Diagnostic: Un SZE doit être suspecté chez tout patient dont l’ulcère gastroduodénal se complique de diarrhée, est récurrent, résiste au traitement, n’est pas associé à une infection à H. pylori, se complique d’hémorragie, d’obstruction ou de sténose de l’œsophage, est multiple, se forme dans des endroits inhabituels ou est associé à une tumeur pancréatique. Un SZE devrait également être suspecté en cas de diarrhée sécrétoire chronique, d’ulcère gastroduodénal associé à de profonds plis gastriques, d’antécédents personnels ou familiaux de calculs rénaux, d’endocrinopathies ou de résultats d’examens de laboratoire montrant une hypercalcémie, une hypergastrinémie ou une hypersécrétion d’acide gastrique.
Diagnostic différentiel: Un test à la sécrétine peut exclure divers syndromes qui peuvent imiter un SZE : une infection à H. pylori, un syndrome de l’antre exclu, une activité excessive ou une hyperplasie des cellules G antrales, une insuffisance rénale chronique et une obstruction à la vidange gastrique. Chez les individus physiologiquement normaux, une injection intraveineuse de sécrétine augmente le taux de gastrine de 120 pg/ml au plus, alors que, chez 94 % des patients atteints de SZE, le test positif correspond à une élévation du taux de gastrine à jeun pouvant dépasser jusqu’à dix fois la norme. Sauf chez les patients avec achlorhydrie, on n’a rapporté aucun faux positif. Chez tous les patients atteints de SZE, la recherche d’autres endocrinopathies et une anamnèse portant sur les antécédents familiaux doivent exclure une NEM 1.

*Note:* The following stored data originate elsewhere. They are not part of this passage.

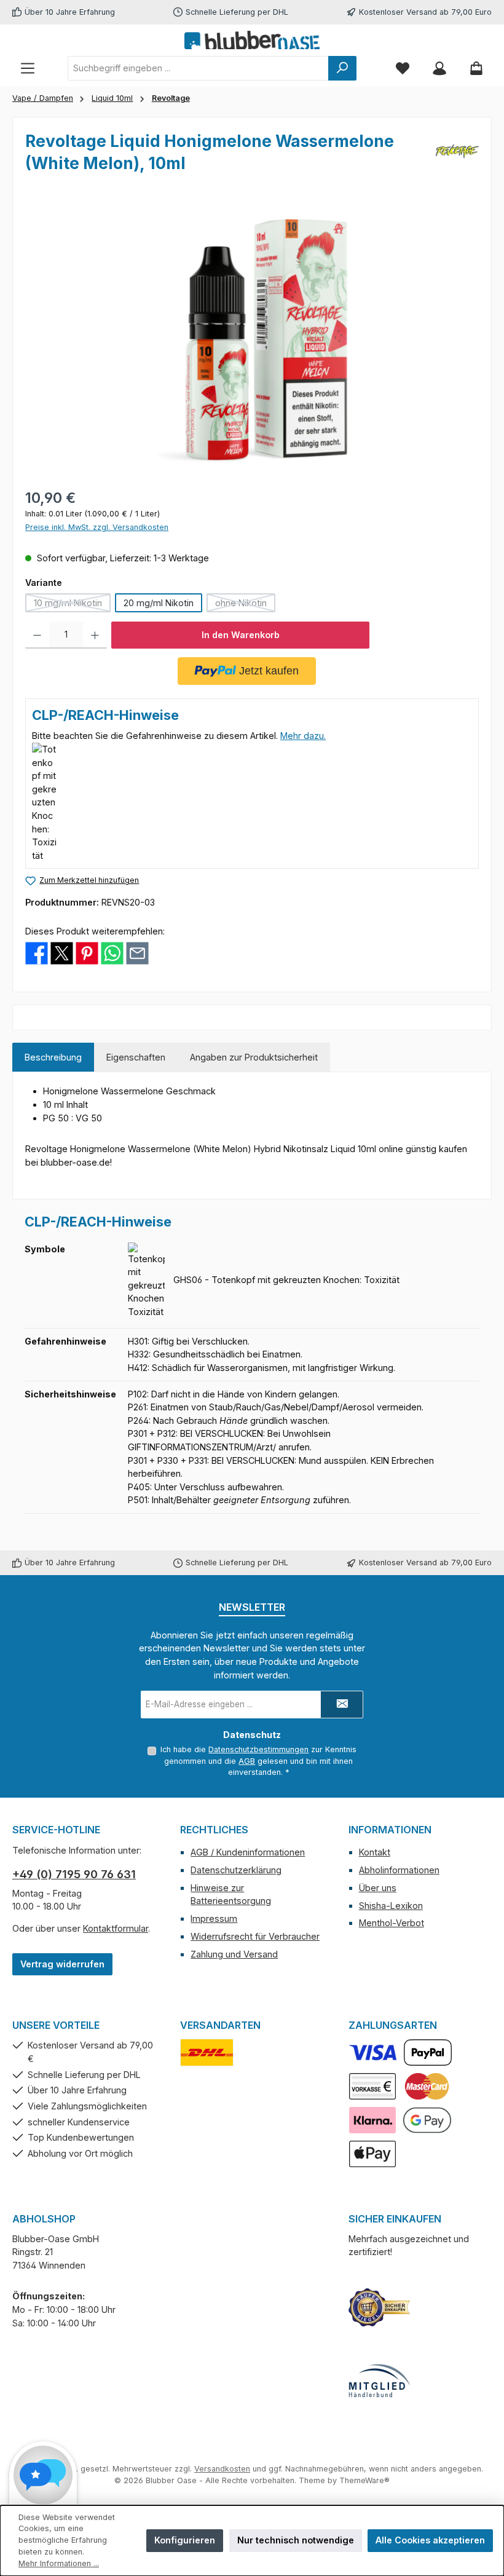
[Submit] (341, 1704)
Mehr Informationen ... (58, 2563)
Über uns (377, 1888)
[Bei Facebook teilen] (36, 952)
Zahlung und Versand (234, 1954)
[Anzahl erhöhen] (95, 635)
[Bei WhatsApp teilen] (112, 952)
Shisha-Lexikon (391, 1905)
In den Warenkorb (241, 635)
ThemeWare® (364, 2480)
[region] (252, 340)
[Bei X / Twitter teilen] (62, 952)
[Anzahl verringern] (37, 635)
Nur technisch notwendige (295, 2540)
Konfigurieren (184, 2540)
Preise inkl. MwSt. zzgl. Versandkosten (96, 527)
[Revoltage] (457, 156)
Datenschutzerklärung (236, 1870)
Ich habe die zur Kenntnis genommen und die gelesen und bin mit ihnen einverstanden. (258, 1761)
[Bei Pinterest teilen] (87, 952)
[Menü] (27, 68)
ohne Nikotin (245, 605)
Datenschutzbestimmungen (258, 1749)
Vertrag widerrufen (62, 1964)
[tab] (53, 1057)
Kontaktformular (115, 1928)
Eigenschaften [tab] (135, 1057)
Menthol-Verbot (391, 1923)
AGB (246, 1761)
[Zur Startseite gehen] (252, 40)
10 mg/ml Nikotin (72, 605)
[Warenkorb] (476, 68)
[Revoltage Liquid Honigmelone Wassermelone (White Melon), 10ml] (252, 340)
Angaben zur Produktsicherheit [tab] (254, 1057)
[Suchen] (342, 68)
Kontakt (374, 1852)
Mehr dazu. (303, 735)
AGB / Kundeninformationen (248, 1852)
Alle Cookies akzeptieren (430, 2540)
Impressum (214, 1918)
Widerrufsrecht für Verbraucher (255, 1936)
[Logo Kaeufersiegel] (379, 2307)
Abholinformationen (399, 1870)
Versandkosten (222, 2468)
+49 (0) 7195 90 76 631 (74, 1874)
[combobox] (198, 68)
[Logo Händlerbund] (379, 2381)
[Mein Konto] (439, 68)
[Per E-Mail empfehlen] (137, 952)
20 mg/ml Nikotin (159, 603)
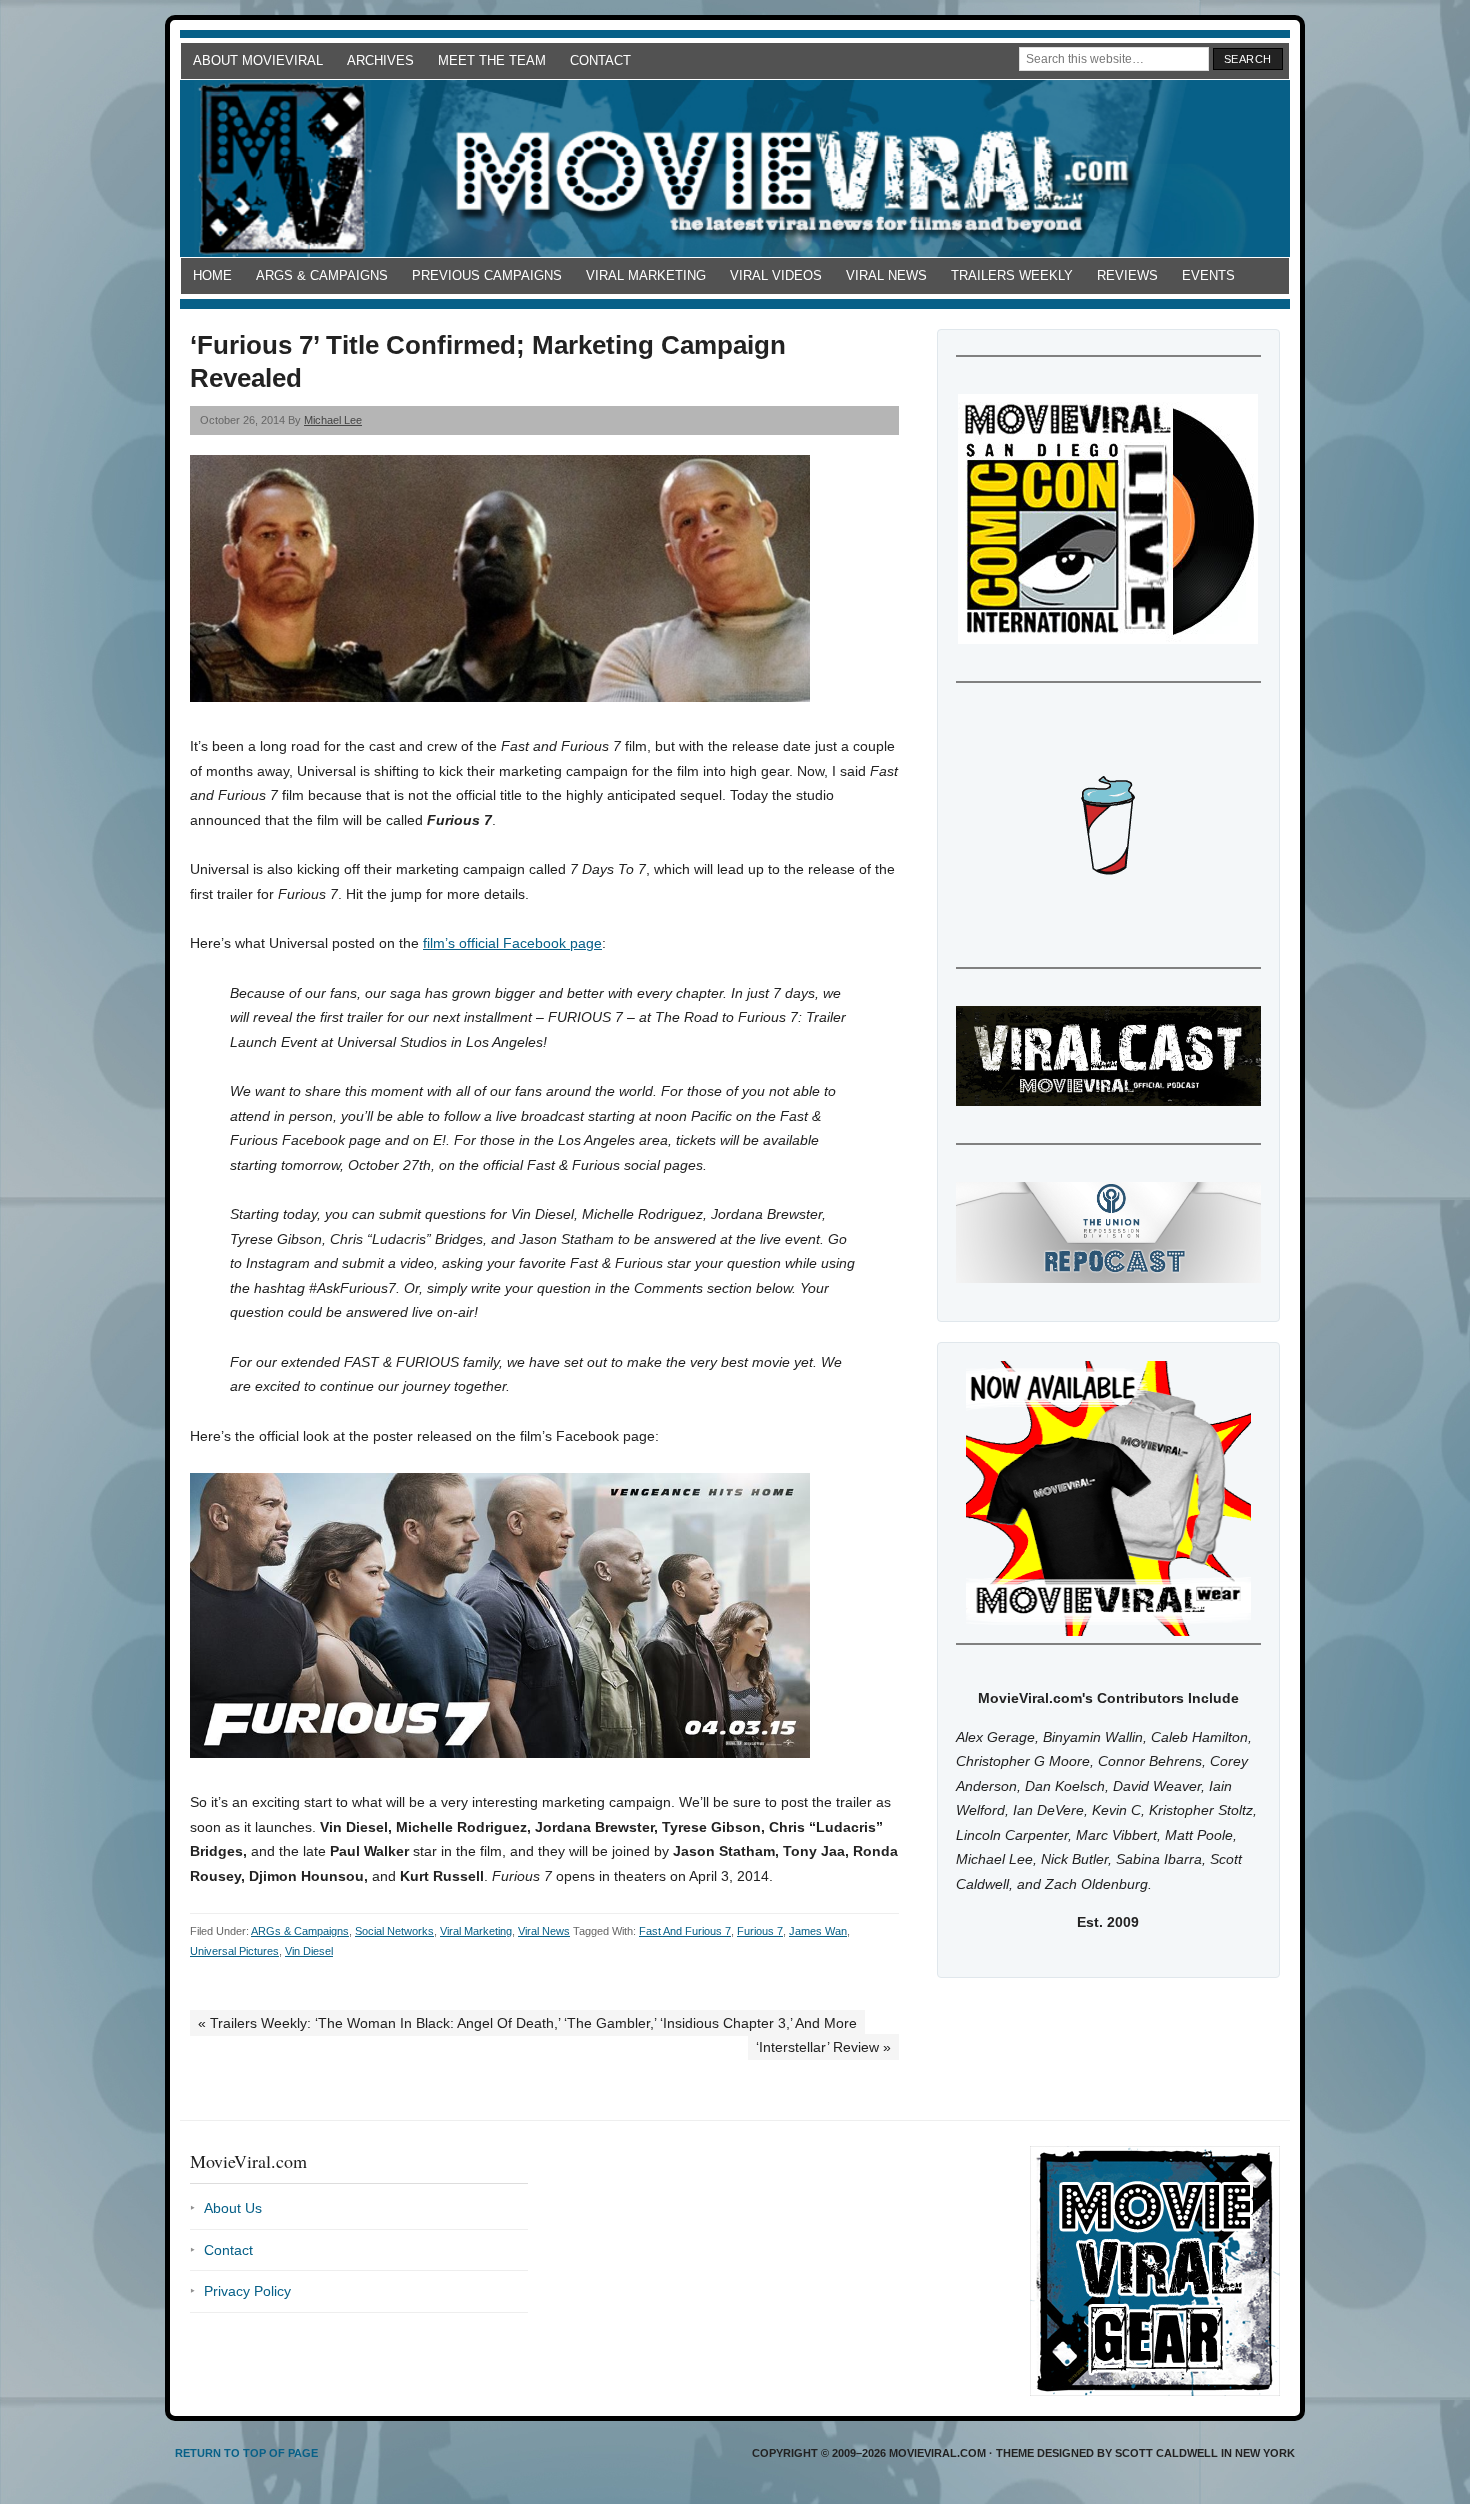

Imagerie et endoscopie: Chez tous les patients, il faut rechercher par imagerie la localisation de la tumeur. L’injection d’octréotide complexé à l’acide diéthylènetriamine penta-acétique-D-phénylalanine-1 et marqué à l’indium-111 permet de repérer les tissus porteurs de récepteurs de la somatostatine par tomographie numérique d’émission monophotonique. C’est la méthode de choix pour localiser la tumeur ; elle identifie 60 % des gastrinomes primitifs et plus de 90 % des patients avec des métastases hépatiques avec une sensibilité égale à l’ensemble des techniques conventionnelles d’imagerie combinées (imagerie par résonance magnétique [IRM], tomodensitométrie [TDM], échographie, angiographie). Pour les gastrinomes pancréatiques, l’échographie endoscopique est particulièrement sensible. Souvent, les petits gastrinomes duodénaux (< 1 cm) ne sont pas détectés par imagerie, mais peuvent l’être, lors d’une duodénotomie. Des études récentes montrent que deux nouvelles techniques d’imagerie peuvent être utiles pour les petits gastrinomes et d’autres TEP : la combinaison de la TDM, ou de l’IRM, avec une scintigraphie des récepteurs de la somatostatine (somatostatin receptor scintigraphy [SRS]) et la tomographie par émission de positons, surtout avec des analogues de la somatostatine marquée au gallium-68.